I have the following problem:
$X_1,X_2,…$ are positive identically distributed random variables with the distribution function $F(x) :=P(X_n \leq x)$ and we assume that $F(0)<1$ for all $n$. Let $$S_0 :=0 \qquad \qquad \quad S_n := \sum_{i=1}^{n} X_i$$
and $N(t) := \sup\{n \mid S_n \leq t\}$. Let $m(t):=E[N(t)]$
Show that:
- $m(t) = \sum_{n=1}^{\infty}F_n(t)$ where $F_n(t) := P(S_n \leq t)$.
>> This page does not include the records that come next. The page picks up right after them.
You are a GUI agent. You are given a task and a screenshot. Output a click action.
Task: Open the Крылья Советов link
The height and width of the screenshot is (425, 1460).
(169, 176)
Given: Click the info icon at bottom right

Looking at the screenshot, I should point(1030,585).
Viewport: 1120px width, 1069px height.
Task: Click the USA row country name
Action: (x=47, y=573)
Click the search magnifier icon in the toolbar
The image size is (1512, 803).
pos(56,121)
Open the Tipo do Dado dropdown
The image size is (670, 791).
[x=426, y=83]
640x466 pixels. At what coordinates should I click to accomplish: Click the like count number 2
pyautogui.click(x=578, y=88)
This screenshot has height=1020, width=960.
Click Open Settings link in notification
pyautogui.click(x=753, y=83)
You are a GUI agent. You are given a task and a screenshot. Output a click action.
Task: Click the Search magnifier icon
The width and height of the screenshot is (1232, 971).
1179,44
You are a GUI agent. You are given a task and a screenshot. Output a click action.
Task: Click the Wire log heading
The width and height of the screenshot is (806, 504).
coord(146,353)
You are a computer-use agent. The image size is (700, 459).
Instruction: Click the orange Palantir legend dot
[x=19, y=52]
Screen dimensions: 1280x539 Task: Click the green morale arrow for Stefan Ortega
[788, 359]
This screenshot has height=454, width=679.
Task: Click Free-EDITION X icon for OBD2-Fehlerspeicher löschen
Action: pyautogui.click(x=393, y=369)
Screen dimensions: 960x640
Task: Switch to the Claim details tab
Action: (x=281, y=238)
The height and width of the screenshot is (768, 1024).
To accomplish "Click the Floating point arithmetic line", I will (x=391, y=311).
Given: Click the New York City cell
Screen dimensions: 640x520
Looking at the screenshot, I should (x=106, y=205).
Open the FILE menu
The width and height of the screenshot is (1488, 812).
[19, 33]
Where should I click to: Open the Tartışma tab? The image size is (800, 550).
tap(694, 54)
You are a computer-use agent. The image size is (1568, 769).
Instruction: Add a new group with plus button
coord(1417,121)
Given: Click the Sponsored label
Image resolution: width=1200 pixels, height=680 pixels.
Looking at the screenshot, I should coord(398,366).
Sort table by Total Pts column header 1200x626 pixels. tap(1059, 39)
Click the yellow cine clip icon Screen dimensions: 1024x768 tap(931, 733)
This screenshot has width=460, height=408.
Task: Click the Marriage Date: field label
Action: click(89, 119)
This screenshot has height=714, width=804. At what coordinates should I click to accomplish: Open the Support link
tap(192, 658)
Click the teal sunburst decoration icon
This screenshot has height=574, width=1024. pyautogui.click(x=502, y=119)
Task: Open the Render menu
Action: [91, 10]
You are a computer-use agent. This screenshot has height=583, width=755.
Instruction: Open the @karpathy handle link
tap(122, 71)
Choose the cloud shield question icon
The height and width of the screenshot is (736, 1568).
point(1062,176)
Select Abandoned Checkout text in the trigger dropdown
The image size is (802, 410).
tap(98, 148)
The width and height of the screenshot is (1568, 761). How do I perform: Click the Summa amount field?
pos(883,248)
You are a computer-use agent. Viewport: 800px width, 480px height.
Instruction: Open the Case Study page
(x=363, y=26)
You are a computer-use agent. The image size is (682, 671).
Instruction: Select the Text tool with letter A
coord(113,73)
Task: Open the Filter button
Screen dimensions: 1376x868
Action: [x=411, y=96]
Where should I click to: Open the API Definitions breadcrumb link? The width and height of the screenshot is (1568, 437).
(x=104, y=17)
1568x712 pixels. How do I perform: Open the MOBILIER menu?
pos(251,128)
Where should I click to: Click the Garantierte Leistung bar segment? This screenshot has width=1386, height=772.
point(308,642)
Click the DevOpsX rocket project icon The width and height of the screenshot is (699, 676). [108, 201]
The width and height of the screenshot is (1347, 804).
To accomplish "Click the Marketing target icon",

- For $t \geq 0$, $m(t) < +\infty$ ($F(0) < 1$ is important).
Regards, Raxel.
Best Answer
Let $\omega \in \Omega$ such that $N(t)(\omega)=n$. Then $S_k(\omega) \leq t$ for all $k \leq n$ and $S_k(\omega) > t$ for all $k>n$, i.e. $$N(t)(\omega) = \sum_{k=1}^n 1_{[S_k \leq t]}(\omega) = \sum_{k=1}^{\infty} 1_{[S_k \leq t]}(\omega)$$ Thus, by monotone convergence: $$m(t) = \mathbb{E}(N(t))= \sum_{k=1}^{\infty} \mathbb{P}[S_k \leq t] \tag{1}$$
By the monotonicity of $(S_n)_n$ we have $$\mathbb{P}[S_n \leq t] = \mathbb{P}[e^{-S_n} \geq e^{-t}] \leq \frac{1}{e^{-t}} \cdot \mathbb{E}(e^{-S_n}) = e^t \cdot (\mathbb{E}e^{-X_1})^n \tag{2}$$ where we used in the last step that the random variables $(X_n)_n$ are independent and identically distributed. Since $F(0)= \mathbb{P}[X_1=0]<1$, there exists $\delta>0$ such that $\mathbb{P}[X_1>\delta]>0$. Hence $$\begin{align} \mathbb{E}e^{-X_1} &= \mathbb{E} \big( e^{-X_1} \cdot 1_{[X_1 \leq \delta]} + e^{-X_1} \cdot 1_{[X_1 > \delta]} \big) \leq \mathbb{P}[X_1 \leq \delta]+\underbrace{e^{-\delta}}_{<1} \cdot \mathbb{P}[X_1 > \delta] \\ &< \mathbb{P}[X_1 \leq \delta]+\mathbb{P}[X_1>\delta] =1 \end{align} \tag{3}$$ Putting it all together, we arrive at $$m(t) \stackrel{(1)}{=} \sum_{k=1}^{\infty} \mathbb{P}[S_k \leq t] \stackrel{(2)}{\leq} e^t \cdot \sum_{k=1}^{\infty} (\mathbb{E}e^{-X_1})^k \stackrel{(3)}{<} \infty$$